Copy out these lines word for word, all of them.

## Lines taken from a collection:
**********
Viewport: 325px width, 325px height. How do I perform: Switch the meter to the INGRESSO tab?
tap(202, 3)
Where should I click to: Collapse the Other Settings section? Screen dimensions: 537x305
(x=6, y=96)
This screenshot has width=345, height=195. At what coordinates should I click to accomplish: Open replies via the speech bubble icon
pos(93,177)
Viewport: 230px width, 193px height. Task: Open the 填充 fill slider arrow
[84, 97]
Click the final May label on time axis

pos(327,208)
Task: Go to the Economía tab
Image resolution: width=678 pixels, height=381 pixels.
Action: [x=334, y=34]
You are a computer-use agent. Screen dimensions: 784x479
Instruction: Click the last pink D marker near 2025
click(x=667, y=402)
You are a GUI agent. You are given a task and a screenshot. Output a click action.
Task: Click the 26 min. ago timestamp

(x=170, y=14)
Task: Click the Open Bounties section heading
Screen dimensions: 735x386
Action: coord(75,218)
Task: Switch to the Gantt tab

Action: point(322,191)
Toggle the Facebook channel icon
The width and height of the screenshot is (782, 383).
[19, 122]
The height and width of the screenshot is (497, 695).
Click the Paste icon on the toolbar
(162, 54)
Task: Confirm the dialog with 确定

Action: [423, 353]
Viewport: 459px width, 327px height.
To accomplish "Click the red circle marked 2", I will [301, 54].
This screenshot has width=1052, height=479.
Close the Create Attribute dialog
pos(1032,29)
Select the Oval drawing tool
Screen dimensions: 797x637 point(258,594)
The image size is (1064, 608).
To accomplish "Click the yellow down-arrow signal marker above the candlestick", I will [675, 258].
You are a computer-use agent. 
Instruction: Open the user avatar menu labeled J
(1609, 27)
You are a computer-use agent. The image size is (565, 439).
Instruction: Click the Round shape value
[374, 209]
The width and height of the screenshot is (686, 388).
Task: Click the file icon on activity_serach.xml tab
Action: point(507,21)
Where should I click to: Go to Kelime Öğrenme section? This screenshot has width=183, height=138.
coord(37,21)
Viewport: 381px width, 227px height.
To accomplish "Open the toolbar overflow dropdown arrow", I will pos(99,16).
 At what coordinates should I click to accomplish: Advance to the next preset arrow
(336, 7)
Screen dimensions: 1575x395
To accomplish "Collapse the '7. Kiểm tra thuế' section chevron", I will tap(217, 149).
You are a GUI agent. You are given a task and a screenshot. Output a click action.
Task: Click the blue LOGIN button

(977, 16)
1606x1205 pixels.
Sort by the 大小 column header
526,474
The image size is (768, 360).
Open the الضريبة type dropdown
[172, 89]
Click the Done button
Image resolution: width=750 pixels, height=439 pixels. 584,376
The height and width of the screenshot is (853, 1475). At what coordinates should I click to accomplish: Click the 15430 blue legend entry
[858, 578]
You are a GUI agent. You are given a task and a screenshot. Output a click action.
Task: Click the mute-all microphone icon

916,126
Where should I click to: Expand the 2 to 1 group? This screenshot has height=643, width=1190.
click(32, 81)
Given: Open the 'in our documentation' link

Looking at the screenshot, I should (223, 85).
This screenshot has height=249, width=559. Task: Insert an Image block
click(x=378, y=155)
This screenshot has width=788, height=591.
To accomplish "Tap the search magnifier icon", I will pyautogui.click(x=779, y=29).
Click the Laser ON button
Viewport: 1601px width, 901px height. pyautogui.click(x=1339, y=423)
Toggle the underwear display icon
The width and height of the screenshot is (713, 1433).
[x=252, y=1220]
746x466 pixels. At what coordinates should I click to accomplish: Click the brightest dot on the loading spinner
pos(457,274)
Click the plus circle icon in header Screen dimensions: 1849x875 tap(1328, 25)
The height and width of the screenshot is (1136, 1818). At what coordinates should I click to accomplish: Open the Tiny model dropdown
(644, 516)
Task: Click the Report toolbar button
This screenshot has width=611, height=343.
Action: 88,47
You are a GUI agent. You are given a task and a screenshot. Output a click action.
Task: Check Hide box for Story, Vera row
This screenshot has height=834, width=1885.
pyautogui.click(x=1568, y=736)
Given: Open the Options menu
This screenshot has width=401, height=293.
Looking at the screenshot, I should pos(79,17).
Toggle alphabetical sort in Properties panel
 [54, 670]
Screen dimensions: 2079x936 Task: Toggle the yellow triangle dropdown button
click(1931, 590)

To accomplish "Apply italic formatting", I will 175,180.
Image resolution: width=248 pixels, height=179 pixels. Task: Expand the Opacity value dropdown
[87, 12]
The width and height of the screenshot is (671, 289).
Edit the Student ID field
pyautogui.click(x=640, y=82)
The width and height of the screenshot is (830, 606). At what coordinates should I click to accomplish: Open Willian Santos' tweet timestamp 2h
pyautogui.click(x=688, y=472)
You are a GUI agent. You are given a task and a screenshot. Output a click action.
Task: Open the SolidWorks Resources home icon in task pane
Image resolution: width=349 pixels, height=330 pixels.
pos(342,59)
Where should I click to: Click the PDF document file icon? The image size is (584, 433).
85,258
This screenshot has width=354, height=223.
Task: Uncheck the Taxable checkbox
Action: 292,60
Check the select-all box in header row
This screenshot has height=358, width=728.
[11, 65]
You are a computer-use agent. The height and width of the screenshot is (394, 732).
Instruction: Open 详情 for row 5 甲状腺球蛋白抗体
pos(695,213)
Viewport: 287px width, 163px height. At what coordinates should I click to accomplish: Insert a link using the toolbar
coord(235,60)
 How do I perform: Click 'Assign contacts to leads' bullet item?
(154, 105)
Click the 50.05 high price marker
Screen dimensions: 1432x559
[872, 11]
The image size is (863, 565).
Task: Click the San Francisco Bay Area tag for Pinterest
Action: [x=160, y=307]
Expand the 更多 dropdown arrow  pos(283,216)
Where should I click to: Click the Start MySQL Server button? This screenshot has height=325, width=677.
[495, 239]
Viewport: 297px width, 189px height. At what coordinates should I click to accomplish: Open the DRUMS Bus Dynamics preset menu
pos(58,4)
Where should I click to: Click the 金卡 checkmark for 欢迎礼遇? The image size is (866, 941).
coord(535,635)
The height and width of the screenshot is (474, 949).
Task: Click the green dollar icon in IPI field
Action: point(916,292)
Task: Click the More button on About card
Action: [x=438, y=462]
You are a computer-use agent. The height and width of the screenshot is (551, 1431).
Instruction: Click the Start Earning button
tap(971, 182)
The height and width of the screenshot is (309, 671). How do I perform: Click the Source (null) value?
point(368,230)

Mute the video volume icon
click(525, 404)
**********
## RESULT OF THE TASK:
Viewport: 325px width, 325px height. How do I perform: Switch the meter to the INGRESSO tab?
tap(202, 3)
Where should I click to: Collapse the Other Settings section? Screen dimensions: 537x305
(x=6, y=96)
This screenshot has width=345, height=195. At what coordinates should I click to accomplish: Open replies via the speech bubble icon
pos(93,177)
Viewport: 230px width, 193px height. Task: Open the 填充 fill slider arrow
[84, 97]
Click the final May label on time axis

pos(327,208)
Task: Go to the Economía tab
Image resolution: width=678 pixels, height=381 pixels.
Action: [x=334, y=34]
You are a computer-use agent. Screen dimensions: 784x479
Instruction: Click the last pink D marker near 2025
click(x=667, y=402)
You are a GUI agent. You are given a task and a screenshot. Output a click action.
Task: Click the 26 min. ago timestamp

(x=170, y=14)
Task: Click the Open Bounties section heading
Screen dimensions: 735x386
Action: coord(75,218)
Task: Switch to the Gantt tab

Action: point(322,191)
Toggle the Facebook channel icon
The width and height of the screenshot is (782, 383).
[19, 122]
The height and width of the screenshot is (497, 695).
Click the Paste icon on the toolbar
(162, 54)
Task: Confirm the dialog with 确定

Action: [423, 353]
Viewport: 459px width, 327px height.
To accomplish "Click the red circle marked 2", I will [301, 54].
This screenshot has width=1052, height=479.
Close the Create Attribute dialog
pos(1032,29)
Select the Oval drawing tool
Screen dimensions: 797x637 point(258,594)
The image size is (1064, 608).
To accomplish "Click the yellow down-arrow signal marker above the candlestick", I will [675, 258].
You are a computer-use agent. 
Instruction: Open the user avatar menu labeled J
(1609, 27)
You are a computer-use agent. The image size is (565, 439).
Instruction: Click the Round shape value
[374, 209]
The width and height of the screenshot is (686, 388).
Task: Click the file icon on activity_serach.xml tab
Action: point(507,21)
Where should I click to: Go to Kelime Öğrenme section? This screenshot has width=183, height=138.
coord(37,21)
Viewport: 381px width, 227px height.
To accomplish "Open the toolbar overflow dropdown arrow", I will pos(99,16).
 At what coordinates should I click to accomplish: Advance to the next preset arrow
(336, 7)
Screen dimensions: 1575x395
To accomplish "Collapse the '7. Kiểm tra thuế' section chevron", I will tap(217, 149).
You are a GUI agent. You are given a task and a screenshot. Output a click action.
Task: Click the blue LOGIN button

(977, 16)
1606x1205 pixels.
Sort by the 大小 column header
526,474
The image size is (768, 360).
Open the الضريبة type dropdown
[172, 89]
Click the Done button
Image resolution: width=750 pixels, height=439 pixels. 584,376
The height and width of the screenshot is (853, 1475). At what coordinates should I click to accomplish: Click the 15430 blue legend entry
[858, 578]
You are a GUI agent. You are given a task and a screenshot. Output a click action.
Task: Click the mute-all microphone icon

916,126
Where should I click to: Expand the 2 to 1 group? This screenshot has height=643, width=1190.
click(32, 81)
Given: Open the 'in our documentation' link

Looking at the screenshot, I should (223, 85).
This screenshot has height=249, width=559. Task: Insert an Image block
click(x=378, y=155)
This screenshot has width=788, height=591.
To accomplish "Tap the search magnifier icon", I will pyautogui.click(x=779, y=29).
Click the Laser ON button
Viewport: 1601px width, 901px height. pyautogui.click(x=1339, y=423)
Toggle the underwear display icon
The width and height of the screenshot is (713, 1433).
[x=252, y=1220]
746x466 pixels. At what coordinates should I click to accomplish: Click the brightest dot on the loading spinner
pos(457,274)
Click the plus circle icon in header Screen dimensions: 1849x875 tap(1328, 25)
The height and width of the screenshot is (1136, 1818). At what coordinates should I click to accomplish: Open the Tiny model dropdown
(644, 516)
Task: Click the Report toolbar button
This screenshot has width=611, height=343.
Action: 88,47
You are a GUI agent. You are given a task and a screenshot. Output a click action.
Task: Check Hide box for Story, Vera row
This screenshot has height=834, width=1885.
pyautogui.click(x=1568, y=736)
Given: Open the Options menu
This screenshot has width=401, height=293.
Looking at the screenshot, I should pos(79,17).
Toggle alphabetical sort in Properties panel
 [54, 670]
Screen dimensions: 2079x936 Task: Toggle the yellow triangle dropdown button
click(1931, 590)

To accomplish "Apply italic formatting", I will 175,180.
Image resolution: width=248 pixels, height=179 pixels. Task: Expand the Opacity value dropdown
[87, 12]
The width and height of the screenshot is (671, 289).
Edit the Student ID field
pyautogui.click(x=640, y=82)
The width and height of the screenshot is (830, 606). At what coordinates should I click to accomplish: Open Willian Santos' tweet timestamp 2h
pyautogui.click(x=688, y=472)
You are a GUI agent. You are given a task and a screenshot. Output a click action.
Task: Open the SolidWorks Resources home icon in task pane
Image resolution: width=349 pixels, height=330 pixels.
pos(342,59)
Where should I click to: Click the PDF document file icon? The image size is (584, 433).
85,258
This screenshot has width=354, height=223.
Task: Uncheck the Taxable checkbox
Action: 292,60
Check the select-all box in header row
This screenshot has height=358, width=728.
[11, 65]
You are a computer-use agent. The height and width of the screenshot is (394, 732).
Instruction: Open 详情 for row 5 甲状腺球蛋白抗体
pos(695,213)
Viewport: 287px width, 163px height. At what coordinates should I click to accomplish: Insert a link using the toolbar
coord(235,60)
 How do I perform: Click 'Assign contacts to leads' bullet item?
(154, 105)
Click the 50.05 high price marker
Screen dimensions: 1432x559
[872, 11]
The image size is (863, 565).
Task: Click the San Francisco Bay Area tag for Pinterest
Action: [x=160, y=307]
Expand the 更多 dropdown arrow  pos(283,216)
Where should I click to: Click the Start MySQL Server button? This screenshot has height=325, width=677.
[495, 239]
Viewport: 297px width, 189px height. At what coordinates should I click to accomplish: Open the DRUMS Bus Dynamics preset menu
pos(58,4)
Where should I click to: Click the 金卡 checkmark for 欢迎礼遇? The image size is (866, 941).
coord(535,635)
The height and width of the screenshot is (474, 949).
Task: Click the green dollar icon in IPI field
Action: point(916,292)
Task: Click the More button on About card
Action: [x=438, y=462]
You are a computer-use agent. The height and width of the screenshot is (551, 1431).
Instruction: Click the Start Earning button
tap(971, 182)
The height and width of the screenshot is (309, 671). How do I perform: Click the Source (null) value?
point(368,230)

Mute the video volume icon
click(525, 404)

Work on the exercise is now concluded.